__AVAILABLE RECORDS__
◆ ◆ ◆
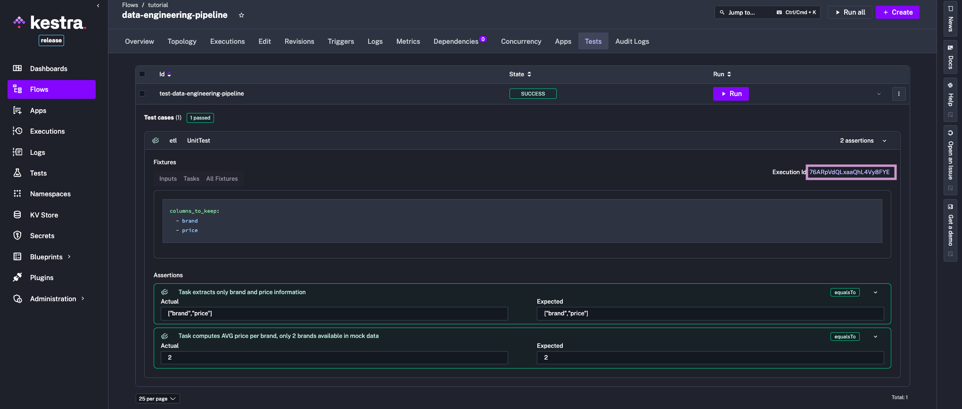962x409 pixels.
Task: Open the 25 per page dropdown
Action: 157,399
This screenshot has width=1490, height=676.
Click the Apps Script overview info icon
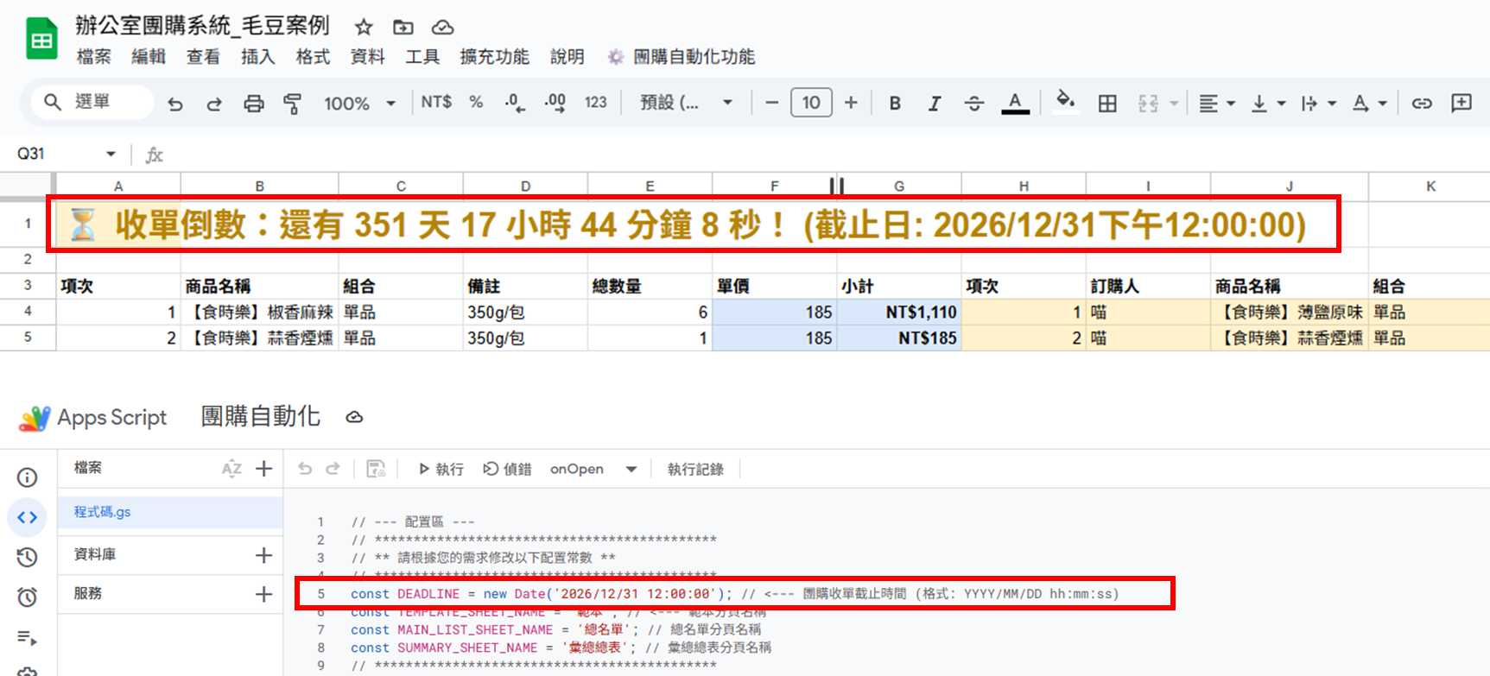coord(28,477)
◆ ◆ ◆
__WORK TASK__
Write out, exactly as they appear, the lines from the one containing "This screenshot has width=1490, height=676." through the end of the material above, excluding pictures.

__RESPONSE AREA__
This screenshot has width=1490, height=676.
Click the Apps Script overview info icon
coord(28,477)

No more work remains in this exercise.